Write out everything from the start of the records down to the line containing "About [menuitem] (972, 141)", both ends included, exactly as they appear. Leave the pictures out of your answer.

Item-finding records:
====

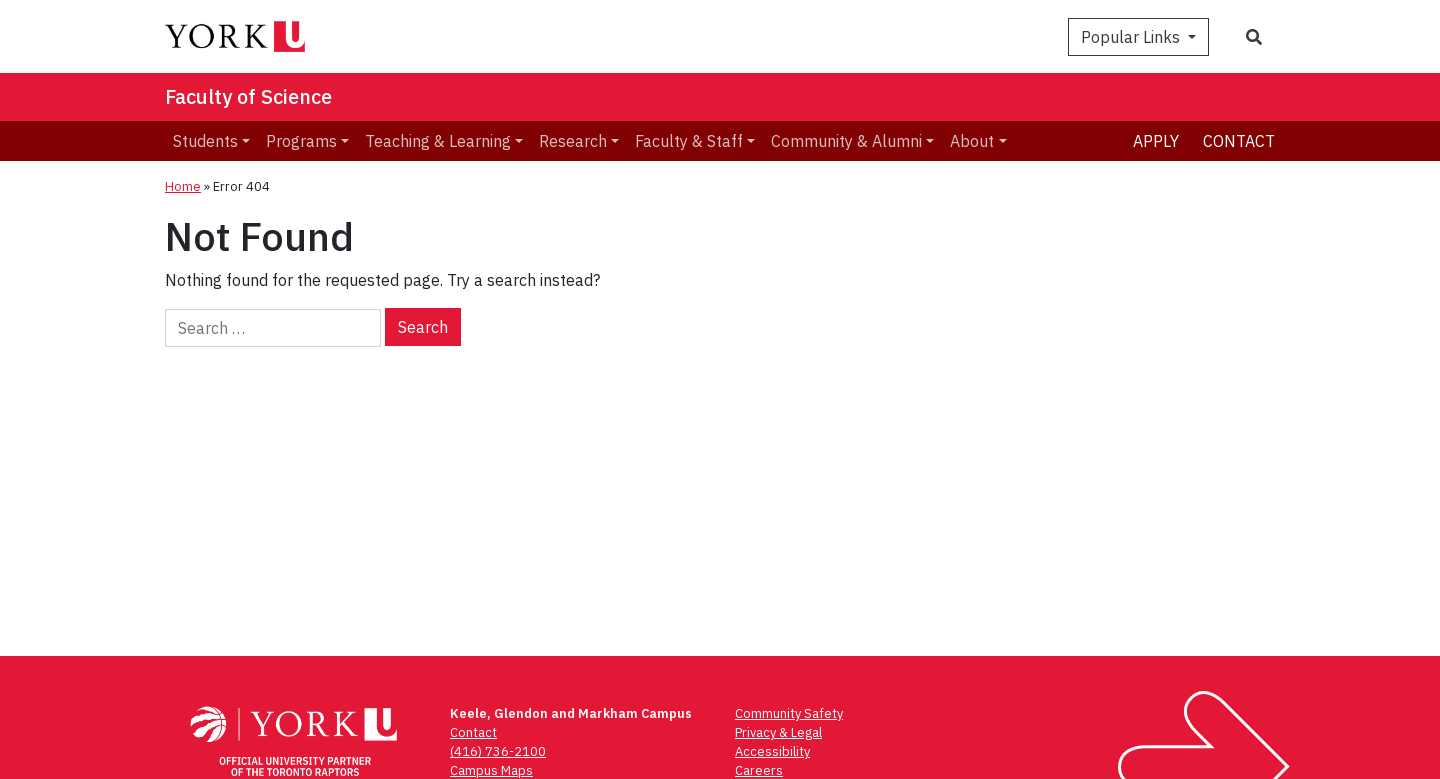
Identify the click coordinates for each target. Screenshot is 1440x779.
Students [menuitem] (205, 141)
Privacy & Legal (778, 732)
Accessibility (772, 751)
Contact (1239, 141)
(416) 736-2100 (498, 751)
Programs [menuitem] (301, 141)
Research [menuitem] (573, 141)
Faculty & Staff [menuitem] (689, 141)
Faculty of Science (248, 96)
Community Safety (789, 713)
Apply (1156, 141)
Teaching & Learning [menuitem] (438, 141)
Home (183, 186)
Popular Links (1132, 37)
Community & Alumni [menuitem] (846, 141)
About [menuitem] (972, 141)
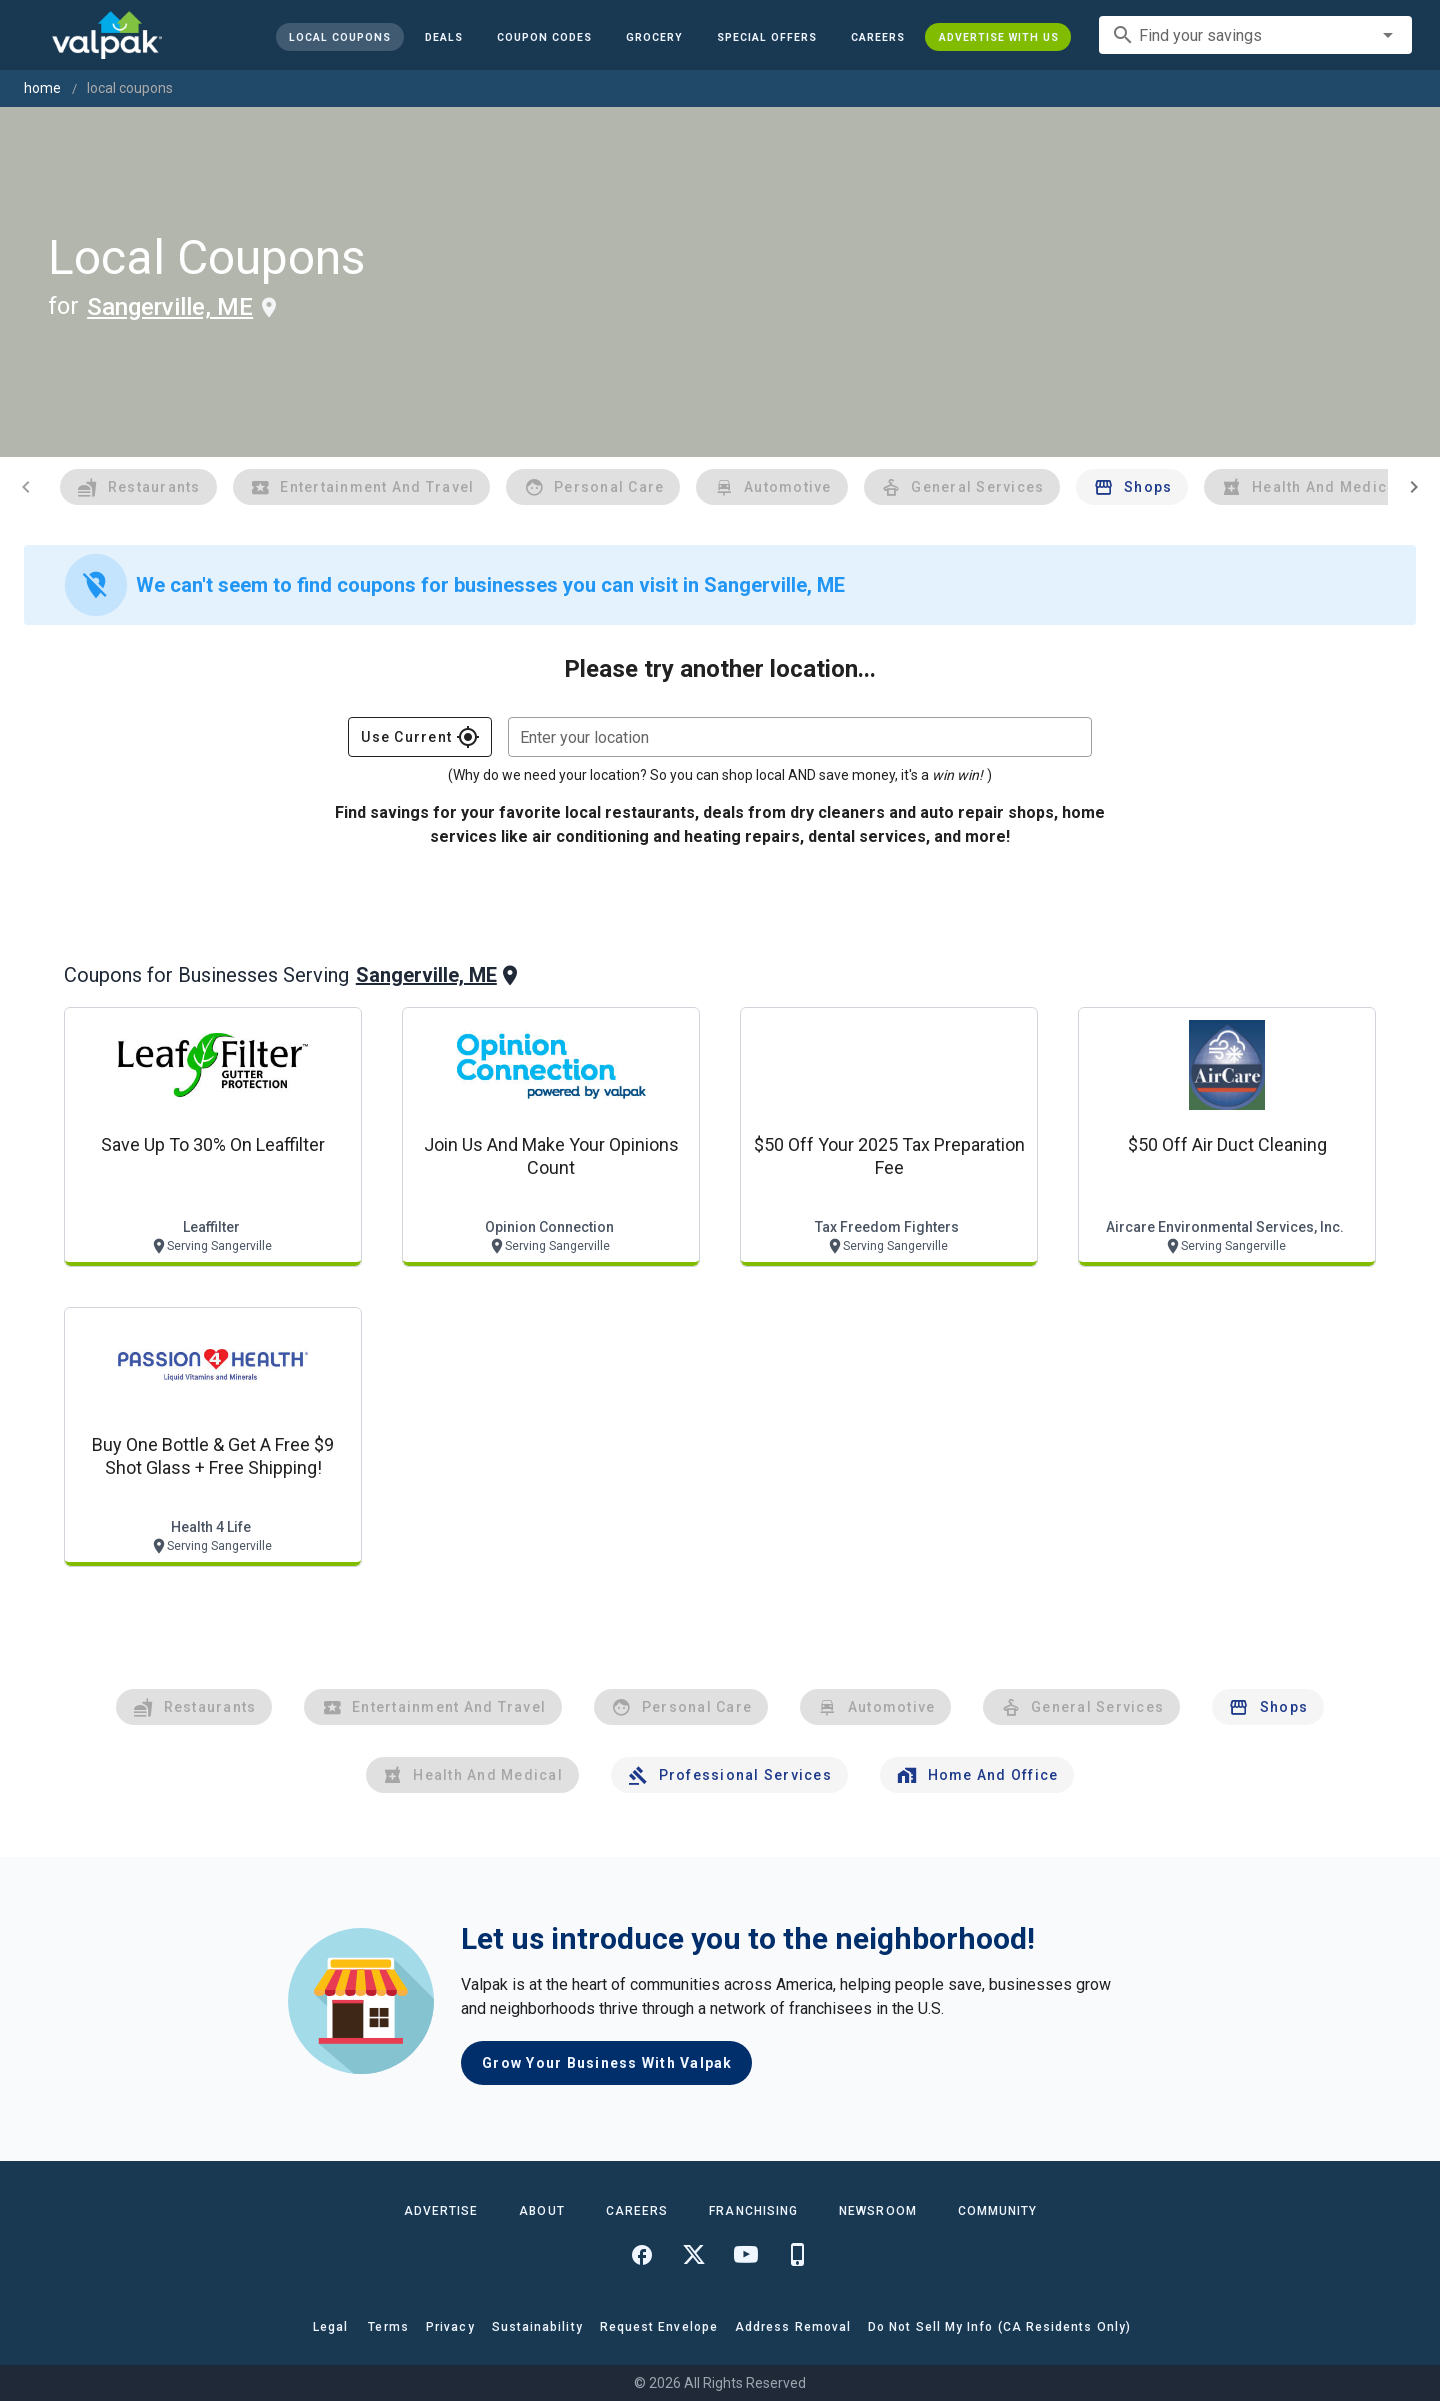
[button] (766, 37)
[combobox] (1255, 35)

====

◆ Task response
Identify the click coordinates for each target. Screenshot is 1440x779.
Students [menuitem] (205, 141)
Privacy & Legal (778, 732)
Accessibility (772, 751)
Contact (1239, 141)
(416) 736-2100 (498, 751)
Programs [menuitem] (301, 141)
Research [menuitem] (573, 141)
Faculty & Staff [menuitem] (689, 141)
Faculty of Science (248, 96)
Community Safety (789, 713)
Apply (1156, 141)
Teaching & Learning [menuitem] (438, 141)
Home (183, 186)
Popular Links (1132, 37)
Community & Alumni [menuitem] (846, 141)
About [menuitem] (972, 141)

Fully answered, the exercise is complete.